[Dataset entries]
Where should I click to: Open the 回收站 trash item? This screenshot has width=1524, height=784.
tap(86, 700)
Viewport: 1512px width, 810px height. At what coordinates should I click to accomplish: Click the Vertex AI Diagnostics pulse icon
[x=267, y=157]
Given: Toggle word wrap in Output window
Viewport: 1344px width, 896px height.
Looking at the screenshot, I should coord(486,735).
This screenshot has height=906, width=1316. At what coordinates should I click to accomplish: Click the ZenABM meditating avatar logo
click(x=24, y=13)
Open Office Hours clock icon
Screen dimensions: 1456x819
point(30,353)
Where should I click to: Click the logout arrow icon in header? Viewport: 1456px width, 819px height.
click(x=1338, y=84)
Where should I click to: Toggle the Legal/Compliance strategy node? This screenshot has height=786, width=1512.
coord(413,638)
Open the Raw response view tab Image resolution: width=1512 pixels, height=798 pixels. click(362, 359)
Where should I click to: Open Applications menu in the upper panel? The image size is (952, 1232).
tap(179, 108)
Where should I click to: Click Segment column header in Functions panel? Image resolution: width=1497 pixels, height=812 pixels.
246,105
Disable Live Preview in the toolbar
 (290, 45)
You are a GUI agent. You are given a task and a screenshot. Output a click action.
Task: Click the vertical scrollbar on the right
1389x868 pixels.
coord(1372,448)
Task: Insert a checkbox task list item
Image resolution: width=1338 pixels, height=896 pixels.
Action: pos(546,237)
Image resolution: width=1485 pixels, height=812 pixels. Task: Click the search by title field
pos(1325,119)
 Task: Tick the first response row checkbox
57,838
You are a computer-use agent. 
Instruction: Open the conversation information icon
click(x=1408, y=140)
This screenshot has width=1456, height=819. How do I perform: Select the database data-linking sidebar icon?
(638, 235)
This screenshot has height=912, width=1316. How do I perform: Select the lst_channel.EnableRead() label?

(EXERCISE PROMPT): If a line in the records above contains the string "Output", copy that line out.

(SOLVED EXERCISE):
Given: Toggle word wrap in Output window
You are a GUI agent. You are given a task and a screenshot. Output a click action.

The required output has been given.